Monday, February 26, 2007

Morituri te salutat

I had been pleased with myself.

In the week and a half since my Greek precessional and the commencement of first semester today, I had thought I'd made some progress. I'd drawn up charts for the Greek alphabet and stuck them up on the back of the bathroom door, where I could contemplate (and memorise) the Greek alphabet at leisure. I had also drawn up a table of the noun and definite article declensions in masculine, feminine, and neuter singular and plural nominative, genitive, dative, and accusative cases. I'd also constructed some flash cards with various items of grammar and vocab.

And I'd also studied. No, seriously, I had studied. Indeed, I had reached the point where I could write out the Greek alphabet in both capitals and script (in sequence, if you don't mind), and had also been able to construct the full declension for some basic words. So I figured I'd made some progress, if not exactly become a star pupil. Granted, I was still having trouble with the vocab, as well as remembering where pesky little items such as breathing marks (for pronunciation) and iota subscripts (I won't even try and explain that one to you) went. But all in all, I reasoned, not a bad start. I was looking forward to today's lesson.

Nothing like an actual lecture to knock the stuffing out of you.

Well, okay, not the stuffing, exactly, but certainly my illusions. When we started the lesson with a review of the work canvassed in the precessional, I realised that I didn't know diddly squat. I had forgotten about the partial declension pattern for proper nouns, as well as the irregular declension pattern for feminine nouns (which results in feminine nouns ending in "alpha" changing their form from "alpha" to "eta" in the genitive and dative singular if the penultimate letter is not "epsilon", "iota", or "rho"). I'd also forgotten about postpositives and how they go between the positive article and the noun, as well as "epsilon/iota" ending that makes a noun a verb and means "I/he/she/it performs the action of the verb".

You get my drift!

So you can imagine my joy upon learning that today's lesson would cover prepositions, and all the tricky little rules and variations that go with them. My personal favourites are the triple-meaning prepositions; that is, prepositions that have three different meanings depending on whether the noun that is their subject is in the genitive, dative, or accusative case. What bliss, I thought, reaching for the aspirin; now I only have to remember the same word in three different forms and meanings! What could be simpler!
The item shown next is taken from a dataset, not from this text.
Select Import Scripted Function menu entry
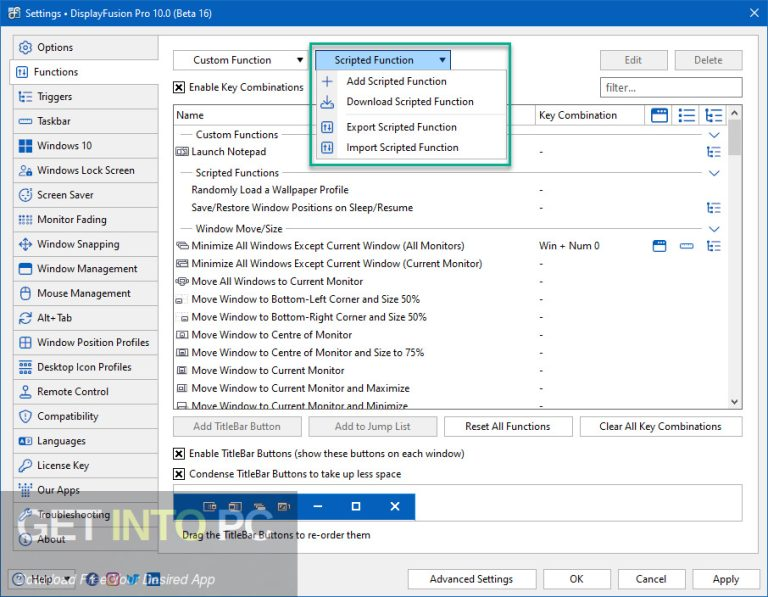This screenshot has width=768, height=597. tap(402, 147)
No kidding, Greece may well have been the cradle of Western civilisation, but they knew sweet FA about making knowledge - never mind learning - easy to access.

This whole experience reminds of the story about the English cricketer who was asked what it was like facing the terrifying fast bowling of the West Indian cricket team. He is said to have paused thoughtfully, then responded: "Tell me, did you ever watch the film Zulu and wonder what it was like to be one of the British redcoats facing the charge of the impis?"
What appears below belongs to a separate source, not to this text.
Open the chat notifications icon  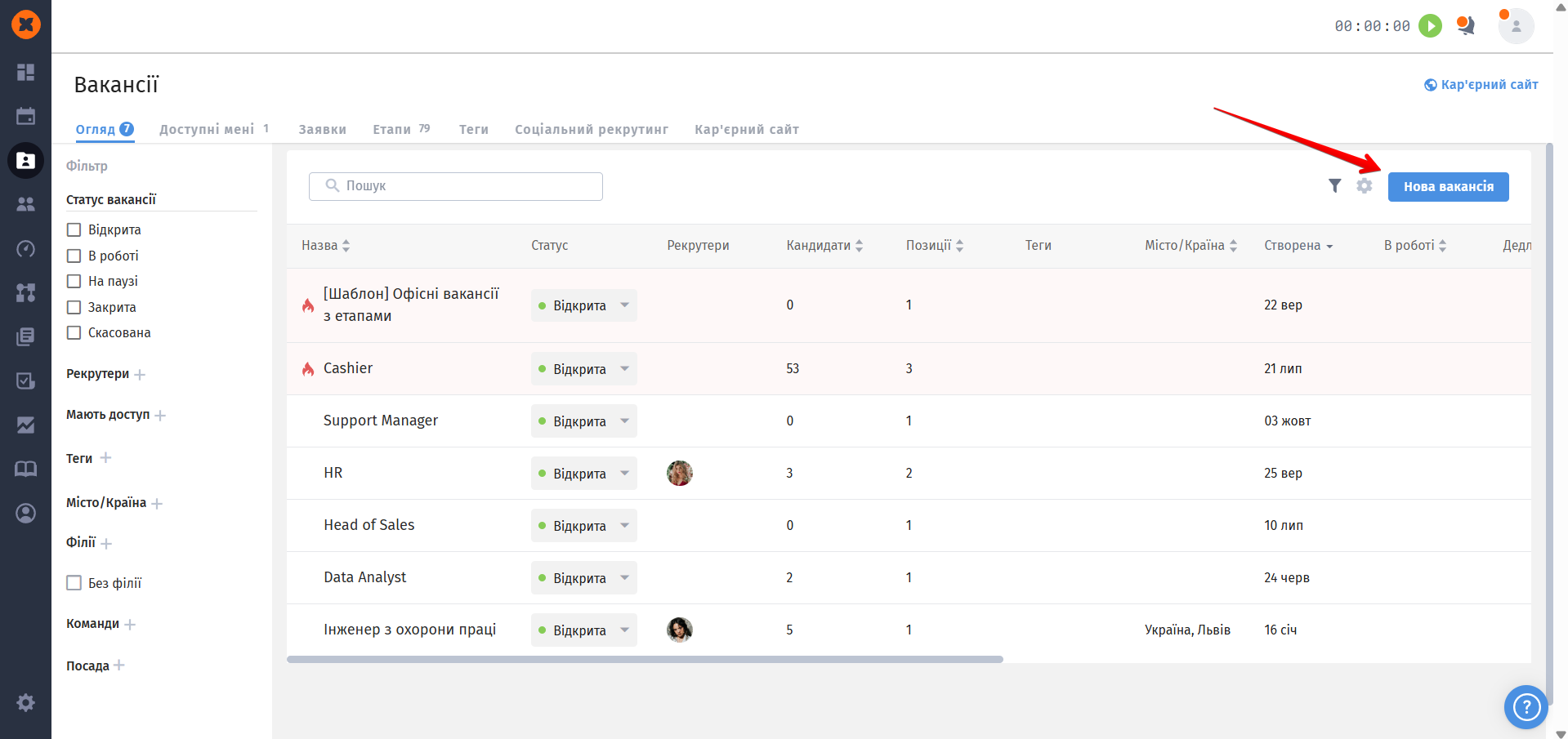[1466, 26]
I know exactly what he's talking about.

Talk to you soon,

BB.

Quote for the Day: Education is what remains after what one has learned has been forgotten. (B F Skinner)

2 comments:

Caro said...

Hang in there BB me old mate... I'm sure things will start to get better soon... (and if all else fails, it's still not too late to switch to Hebrew! ;-)

BB said...

Thanks for the consolation, Caro...although I suspect "hang" might be the operative word!